-- Opening Marker --

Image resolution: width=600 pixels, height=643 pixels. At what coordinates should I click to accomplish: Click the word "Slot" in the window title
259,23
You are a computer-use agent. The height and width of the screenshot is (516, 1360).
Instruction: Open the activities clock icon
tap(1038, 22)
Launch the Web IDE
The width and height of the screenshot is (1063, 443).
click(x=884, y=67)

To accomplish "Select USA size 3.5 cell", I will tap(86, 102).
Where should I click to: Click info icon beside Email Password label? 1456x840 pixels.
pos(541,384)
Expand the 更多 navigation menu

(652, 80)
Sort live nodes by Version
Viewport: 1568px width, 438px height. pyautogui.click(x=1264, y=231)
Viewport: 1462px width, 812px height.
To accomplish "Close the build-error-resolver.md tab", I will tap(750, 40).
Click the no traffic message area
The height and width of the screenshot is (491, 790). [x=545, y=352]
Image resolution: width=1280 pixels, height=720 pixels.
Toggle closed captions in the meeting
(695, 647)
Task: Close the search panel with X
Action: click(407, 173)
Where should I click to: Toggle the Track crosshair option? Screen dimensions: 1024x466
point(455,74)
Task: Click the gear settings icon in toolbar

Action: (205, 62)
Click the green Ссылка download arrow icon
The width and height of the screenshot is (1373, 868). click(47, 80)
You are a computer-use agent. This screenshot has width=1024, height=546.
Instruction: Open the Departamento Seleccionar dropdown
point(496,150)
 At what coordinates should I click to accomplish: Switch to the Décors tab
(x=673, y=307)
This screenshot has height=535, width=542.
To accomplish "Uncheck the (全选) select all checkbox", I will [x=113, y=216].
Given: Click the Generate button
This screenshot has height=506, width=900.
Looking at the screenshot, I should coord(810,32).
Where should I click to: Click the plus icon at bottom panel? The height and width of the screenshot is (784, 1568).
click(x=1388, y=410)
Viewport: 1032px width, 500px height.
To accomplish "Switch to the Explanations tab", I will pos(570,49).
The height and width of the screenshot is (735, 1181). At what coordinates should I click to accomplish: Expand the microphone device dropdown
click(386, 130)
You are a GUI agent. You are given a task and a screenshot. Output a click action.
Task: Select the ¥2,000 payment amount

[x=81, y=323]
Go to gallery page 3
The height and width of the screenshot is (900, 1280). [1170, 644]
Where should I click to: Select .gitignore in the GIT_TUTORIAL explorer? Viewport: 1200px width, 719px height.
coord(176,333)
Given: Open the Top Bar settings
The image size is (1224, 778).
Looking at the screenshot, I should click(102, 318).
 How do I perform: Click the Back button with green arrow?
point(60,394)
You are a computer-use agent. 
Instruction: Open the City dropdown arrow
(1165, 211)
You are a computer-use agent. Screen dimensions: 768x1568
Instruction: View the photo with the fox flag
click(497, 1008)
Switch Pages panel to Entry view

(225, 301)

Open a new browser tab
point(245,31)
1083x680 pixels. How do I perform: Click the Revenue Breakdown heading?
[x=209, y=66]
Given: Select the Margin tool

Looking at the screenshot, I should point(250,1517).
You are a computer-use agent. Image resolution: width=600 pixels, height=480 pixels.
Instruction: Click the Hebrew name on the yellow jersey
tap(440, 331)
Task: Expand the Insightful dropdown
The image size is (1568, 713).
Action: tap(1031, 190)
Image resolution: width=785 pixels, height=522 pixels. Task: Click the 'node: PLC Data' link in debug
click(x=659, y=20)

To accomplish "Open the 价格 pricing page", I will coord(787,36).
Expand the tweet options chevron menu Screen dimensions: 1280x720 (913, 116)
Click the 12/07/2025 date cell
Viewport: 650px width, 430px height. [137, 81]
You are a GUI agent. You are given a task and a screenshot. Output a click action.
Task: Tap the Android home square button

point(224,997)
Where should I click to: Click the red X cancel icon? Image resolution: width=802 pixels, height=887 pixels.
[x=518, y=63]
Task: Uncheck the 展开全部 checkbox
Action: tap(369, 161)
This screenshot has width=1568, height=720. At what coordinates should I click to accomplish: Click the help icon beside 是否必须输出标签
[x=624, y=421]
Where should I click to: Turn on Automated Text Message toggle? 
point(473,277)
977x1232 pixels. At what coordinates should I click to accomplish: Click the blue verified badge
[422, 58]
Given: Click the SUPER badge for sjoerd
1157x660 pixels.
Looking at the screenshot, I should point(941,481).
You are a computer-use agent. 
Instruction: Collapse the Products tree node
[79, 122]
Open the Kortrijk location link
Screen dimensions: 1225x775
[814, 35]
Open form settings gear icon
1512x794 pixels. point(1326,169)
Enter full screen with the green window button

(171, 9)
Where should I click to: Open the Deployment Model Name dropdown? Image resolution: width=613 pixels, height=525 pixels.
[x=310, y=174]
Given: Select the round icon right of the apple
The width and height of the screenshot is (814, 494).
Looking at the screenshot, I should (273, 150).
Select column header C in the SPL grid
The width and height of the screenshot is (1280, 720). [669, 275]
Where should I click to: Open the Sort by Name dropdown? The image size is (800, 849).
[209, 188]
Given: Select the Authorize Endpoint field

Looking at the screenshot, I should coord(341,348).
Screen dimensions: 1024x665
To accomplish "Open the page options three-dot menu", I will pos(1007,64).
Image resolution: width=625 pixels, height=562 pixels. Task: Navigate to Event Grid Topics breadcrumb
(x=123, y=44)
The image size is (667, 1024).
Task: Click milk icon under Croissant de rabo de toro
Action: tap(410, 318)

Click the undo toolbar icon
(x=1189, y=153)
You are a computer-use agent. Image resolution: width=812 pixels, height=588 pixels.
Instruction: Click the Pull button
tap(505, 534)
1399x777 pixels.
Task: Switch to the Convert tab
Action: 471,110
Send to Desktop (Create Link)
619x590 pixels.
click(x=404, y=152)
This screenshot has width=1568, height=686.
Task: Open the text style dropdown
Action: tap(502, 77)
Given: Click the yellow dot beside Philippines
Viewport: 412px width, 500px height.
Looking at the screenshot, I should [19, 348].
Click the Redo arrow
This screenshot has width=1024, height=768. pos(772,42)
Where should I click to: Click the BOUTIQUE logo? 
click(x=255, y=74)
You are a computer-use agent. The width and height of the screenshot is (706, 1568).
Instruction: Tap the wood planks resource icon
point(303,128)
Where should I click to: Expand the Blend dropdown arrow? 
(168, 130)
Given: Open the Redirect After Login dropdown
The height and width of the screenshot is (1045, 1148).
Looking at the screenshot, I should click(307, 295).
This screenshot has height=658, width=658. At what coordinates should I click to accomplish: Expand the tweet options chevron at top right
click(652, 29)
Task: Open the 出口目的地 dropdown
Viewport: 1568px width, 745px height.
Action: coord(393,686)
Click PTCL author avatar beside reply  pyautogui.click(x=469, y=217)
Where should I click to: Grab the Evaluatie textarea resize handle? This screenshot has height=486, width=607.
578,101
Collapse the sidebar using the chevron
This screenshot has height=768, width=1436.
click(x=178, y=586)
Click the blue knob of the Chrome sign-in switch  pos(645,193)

-- Closing Marker --

▶ **ASSIGNED TASK**: Using the records above, copy exactly the lines from the one containing "Click PTCL author" through the last, inclusive, and nothing else.

▶ **RESPONSE**:
Click PTCL author avatar beside reply  pyautogui.click(x=469, y=217)
Where should I click to: Grab the Evaluatie textarea resize handle? This screenshot has height=486, width=607.
578,101
Collapse the sidebar using the chevron
This screenshot has height=768, width=1436.
click(x=178, y=586)
Click the blue knob of the Chrome sign-in switch  pos(645,193)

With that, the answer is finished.